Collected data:

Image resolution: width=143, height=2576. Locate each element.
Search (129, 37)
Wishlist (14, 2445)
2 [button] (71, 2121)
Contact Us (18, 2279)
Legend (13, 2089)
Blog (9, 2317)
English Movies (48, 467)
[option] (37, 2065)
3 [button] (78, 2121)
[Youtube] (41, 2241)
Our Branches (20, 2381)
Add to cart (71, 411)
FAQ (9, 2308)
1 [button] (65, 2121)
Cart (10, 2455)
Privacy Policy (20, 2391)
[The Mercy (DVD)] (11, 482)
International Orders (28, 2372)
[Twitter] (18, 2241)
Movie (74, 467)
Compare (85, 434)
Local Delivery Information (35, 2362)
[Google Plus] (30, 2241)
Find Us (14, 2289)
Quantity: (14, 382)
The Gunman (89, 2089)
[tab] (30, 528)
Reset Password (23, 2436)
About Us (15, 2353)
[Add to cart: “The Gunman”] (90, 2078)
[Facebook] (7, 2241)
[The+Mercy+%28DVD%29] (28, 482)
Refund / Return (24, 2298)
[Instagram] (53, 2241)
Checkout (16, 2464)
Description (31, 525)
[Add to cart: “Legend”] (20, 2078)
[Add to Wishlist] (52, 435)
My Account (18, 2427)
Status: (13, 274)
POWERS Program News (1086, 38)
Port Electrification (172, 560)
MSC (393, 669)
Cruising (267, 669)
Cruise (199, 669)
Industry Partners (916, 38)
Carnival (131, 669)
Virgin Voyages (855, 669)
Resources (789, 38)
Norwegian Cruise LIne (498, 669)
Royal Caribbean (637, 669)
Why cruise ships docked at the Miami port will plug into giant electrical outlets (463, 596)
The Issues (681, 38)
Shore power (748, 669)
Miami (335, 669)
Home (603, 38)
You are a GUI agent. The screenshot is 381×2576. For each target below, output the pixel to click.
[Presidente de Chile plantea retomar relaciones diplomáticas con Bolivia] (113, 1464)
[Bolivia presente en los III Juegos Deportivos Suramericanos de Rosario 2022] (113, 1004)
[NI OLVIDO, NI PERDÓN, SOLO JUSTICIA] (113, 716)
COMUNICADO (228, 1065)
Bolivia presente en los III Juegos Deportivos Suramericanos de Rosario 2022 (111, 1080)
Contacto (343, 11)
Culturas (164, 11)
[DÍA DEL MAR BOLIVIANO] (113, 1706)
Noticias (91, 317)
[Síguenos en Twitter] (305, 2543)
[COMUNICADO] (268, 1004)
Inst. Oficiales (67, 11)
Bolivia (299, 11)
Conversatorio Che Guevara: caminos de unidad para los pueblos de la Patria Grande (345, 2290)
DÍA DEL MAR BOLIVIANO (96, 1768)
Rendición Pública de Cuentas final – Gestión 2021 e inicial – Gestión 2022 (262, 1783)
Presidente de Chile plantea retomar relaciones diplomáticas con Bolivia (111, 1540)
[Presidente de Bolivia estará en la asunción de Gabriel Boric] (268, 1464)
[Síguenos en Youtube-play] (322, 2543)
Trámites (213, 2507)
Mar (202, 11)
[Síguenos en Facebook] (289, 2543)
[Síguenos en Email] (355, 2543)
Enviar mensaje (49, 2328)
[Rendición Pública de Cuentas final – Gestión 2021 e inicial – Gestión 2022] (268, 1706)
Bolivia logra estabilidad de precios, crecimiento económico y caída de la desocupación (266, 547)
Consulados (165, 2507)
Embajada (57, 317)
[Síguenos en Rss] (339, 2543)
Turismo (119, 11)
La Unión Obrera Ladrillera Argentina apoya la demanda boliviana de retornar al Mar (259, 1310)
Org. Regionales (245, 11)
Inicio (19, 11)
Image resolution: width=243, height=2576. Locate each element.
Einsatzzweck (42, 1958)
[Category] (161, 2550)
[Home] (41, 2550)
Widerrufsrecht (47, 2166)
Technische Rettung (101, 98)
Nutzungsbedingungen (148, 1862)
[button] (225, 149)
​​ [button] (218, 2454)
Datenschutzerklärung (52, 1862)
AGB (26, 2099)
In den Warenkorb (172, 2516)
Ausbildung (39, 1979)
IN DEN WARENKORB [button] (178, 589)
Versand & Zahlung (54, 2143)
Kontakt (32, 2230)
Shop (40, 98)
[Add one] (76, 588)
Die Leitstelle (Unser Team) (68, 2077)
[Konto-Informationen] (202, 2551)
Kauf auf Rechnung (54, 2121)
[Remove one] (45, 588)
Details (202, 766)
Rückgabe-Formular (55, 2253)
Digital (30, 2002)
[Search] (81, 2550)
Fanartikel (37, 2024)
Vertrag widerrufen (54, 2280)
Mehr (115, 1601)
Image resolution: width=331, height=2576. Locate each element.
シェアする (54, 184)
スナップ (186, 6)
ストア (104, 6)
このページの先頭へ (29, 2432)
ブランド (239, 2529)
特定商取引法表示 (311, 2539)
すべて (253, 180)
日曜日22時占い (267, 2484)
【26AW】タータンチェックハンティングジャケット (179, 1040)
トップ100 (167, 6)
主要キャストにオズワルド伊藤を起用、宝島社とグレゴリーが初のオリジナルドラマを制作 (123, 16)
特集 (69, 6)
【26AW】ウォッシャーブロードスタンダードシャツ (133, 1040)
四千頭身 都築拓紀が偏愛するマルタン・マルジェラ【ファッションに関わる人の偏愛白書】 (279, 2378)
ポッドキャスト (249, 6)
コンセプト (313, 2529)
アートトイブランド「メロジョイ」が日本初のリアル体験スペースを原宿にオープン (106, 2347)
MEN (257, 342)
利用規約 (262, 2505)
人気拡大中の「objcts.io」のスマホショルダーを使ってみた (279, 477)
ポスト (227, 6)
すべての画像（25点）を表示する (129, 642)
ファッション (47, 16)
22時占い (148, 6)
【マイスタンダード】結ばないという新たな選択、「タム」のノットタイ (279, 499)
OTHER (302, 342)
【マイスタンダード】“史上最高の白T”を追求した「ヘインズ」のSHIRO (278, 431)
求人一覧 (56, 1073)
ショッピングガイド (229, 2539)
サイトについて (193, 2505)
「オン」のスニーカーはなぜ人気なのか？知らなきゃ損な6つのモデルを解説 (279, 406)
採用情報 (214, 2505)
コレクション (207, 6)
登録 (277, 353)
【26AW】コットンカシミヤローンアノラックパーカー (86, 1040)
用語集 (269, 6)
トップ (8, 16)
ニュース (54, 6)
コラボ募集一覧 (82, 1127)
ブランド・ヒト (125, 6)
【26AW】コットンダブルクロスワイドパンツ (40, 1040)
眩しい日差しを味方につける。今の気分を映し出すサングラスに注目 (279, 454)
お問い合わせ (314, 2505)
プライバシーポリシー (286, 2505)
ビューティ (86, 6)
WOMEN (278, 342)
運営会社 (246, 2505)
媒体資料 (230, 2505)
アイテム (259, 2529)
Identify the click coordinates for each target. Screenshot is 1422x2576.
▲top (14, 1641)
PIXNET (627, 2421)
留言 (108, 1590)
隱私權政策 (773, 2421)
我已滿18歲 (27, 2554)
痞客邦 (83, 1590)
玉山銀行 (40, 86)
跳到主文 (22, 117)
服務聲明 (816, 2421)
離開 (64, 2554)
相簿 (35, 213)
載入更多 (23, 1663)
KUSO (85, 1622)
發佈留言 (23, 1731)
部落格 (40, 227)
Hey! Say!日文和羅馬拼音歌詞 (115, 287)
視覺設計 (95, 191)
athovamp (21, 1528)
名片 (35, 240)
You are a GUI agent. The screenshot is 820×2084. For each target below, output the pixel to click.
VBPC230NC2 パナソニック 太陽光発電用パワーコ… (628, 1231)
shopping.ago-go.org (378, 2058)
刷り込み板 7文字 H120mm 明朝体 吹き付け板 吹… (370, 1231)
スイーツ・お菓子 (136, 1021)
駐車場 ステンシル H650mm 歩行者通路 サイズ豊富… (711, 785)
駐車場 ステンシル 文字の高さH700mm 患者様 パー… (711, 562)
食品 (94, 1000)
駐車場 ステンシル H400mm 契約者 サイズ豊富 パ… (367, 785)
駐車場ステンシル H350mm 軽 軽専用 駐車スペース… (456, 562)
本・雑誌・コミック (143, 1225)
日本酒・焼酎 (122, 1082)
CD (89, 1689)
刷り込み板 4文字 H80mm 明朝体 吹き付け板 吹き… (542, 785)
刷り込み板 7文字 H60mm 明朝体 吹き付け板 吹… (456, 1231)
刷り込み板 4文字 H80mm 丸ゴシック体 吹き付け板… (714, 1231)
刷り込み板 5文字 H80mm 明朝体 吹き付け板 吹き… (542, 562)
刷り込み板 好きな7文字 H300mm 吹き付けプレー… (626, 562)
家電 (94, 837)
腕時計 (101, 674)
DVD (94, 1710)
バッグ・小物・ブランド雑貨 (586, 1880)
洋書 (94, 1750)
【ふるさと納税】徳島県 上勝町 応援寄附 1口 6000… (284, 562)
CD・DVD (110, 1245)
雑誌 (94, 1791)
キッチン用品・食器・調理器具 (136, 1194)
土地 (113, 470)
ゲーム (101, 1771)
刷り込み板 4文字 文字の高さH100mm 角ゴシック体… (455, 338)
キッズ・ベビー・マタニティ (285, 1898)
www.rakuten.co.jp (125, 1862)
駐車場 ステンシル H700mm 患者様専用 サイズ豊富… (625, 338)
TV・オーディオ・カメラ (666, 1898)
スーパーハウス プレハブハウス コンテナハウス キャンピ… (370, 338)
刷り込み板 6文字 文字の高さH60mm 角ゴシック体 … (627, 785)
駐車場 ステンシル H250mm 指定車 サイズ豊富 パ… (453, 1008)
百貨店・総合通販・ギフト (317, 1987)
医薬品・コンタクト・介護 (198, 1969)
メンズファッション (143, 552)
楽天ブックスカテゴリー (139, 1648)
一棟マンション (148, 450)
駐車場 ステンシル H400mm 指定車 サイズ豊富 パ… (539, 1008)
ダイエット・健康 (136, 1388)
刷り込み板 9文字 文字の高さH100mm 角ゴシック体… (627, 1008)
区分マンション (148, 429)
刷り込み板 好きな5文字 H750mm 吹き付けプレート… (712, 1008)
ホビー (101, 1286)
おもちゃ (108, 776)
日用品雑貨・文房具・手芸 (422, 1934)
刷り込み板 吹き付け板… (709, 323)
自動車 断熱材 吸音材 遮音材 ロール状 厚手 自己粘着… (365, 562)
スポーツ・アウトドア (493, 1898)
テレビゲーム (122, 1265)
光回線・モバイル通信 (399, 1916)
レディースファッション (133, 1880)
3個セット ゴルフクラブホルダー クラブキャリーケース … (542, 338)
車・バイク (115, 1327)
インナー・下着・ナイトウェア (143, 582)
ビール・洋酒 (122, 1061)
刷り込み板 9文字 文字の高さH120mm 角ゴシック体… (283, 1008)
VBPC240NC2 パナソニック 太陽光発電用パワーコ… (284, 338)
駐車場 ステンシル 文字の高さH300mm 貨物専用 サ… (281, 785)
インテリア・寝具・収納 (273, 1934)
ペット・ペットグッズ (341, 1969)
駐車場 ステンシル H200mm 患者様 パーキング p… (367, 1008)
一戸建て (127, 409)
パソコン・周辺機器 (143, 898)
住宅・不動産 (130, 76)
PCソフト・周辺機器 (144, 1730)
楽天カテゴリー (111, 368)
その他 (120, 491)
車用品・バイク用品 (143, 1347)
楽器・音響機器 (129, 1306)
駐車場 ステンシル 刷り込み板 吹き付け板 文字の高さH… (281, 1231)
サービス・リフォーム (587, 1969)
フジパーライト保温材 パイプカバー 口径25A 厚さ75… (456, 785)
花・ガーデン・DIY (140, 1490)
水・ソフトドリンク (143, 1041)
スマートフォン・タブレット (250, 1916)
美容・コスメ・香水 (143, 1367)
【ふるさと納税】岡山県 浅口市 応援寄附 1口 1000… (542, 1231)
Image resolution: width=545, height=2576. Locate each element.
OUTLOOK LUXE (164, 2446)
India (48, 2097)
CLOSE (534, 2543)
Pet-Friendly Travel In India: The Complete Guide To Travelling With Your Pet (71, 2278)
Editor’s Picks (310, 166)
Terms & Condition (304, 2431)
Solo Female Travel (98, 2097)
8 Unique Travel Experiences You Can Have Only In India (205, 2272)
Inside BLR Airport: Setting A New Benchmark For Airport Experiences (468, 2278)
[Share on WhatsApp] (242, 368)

• What to work on:
With the first line being the one containing "Cruising (267, 669)" and the last line the one containing "DÍA DEL MAR BOLIVIANO (96, 1768)", transcribe exactly the lines above that fall in that range.

• Exercise response:
Cruising (267, 669)
Cruise (199, 669)
Industry Partners (916, 38)
Carnival (131, 669)
Virgin Voyages (855, 669)
Resources (789, 38)
Norwegian Cruise LIne (498, 669)
Royal Caribbean (637, 669)
Why cruise ships docked at the Miami port will plug into giant electrical outlets (463, 596)
The Issues (681, 38)
Shore power (748, 669)
Miami (335, 669)
Home (603, 38)
You are a GUI agent. The screenshot is 381×2576. For each target below, output the pixel to click.
[Presidente de Chile plantea retomar relaciones diplomáticas con Bolivia] (113, 1464)
[Bolivia presente en los III Juegos Deportivos Suramericanos de Rosario 2022] (113, 1004)
[NI OLVIDO, NI PERDÓN, SOLO JUSTICIA] (113, 716)
COMUNICADO (228, 1065)
Bolivia presente en los III Juegos Deportivos Suramericanos de Rosario 2022 (111, 1080)
Contacto (343, 11)
Culturas (164, 11)
[DÍA DEL MAR BOLIVIANO] (113, 1706)
Noticias (91, 317)
[Síguenos en Twitter] (305, 2543)
[COMUNICADO] (268, 1004)
Inst. Oficiales (67, 11)
Bolivia (299, 11)
Conversatorio Che Guevara: caminos de unidad para los pueblos de la Patria Grande (345, 2290)
DÍA DEL MAR BOLIVIANO (96, 1768)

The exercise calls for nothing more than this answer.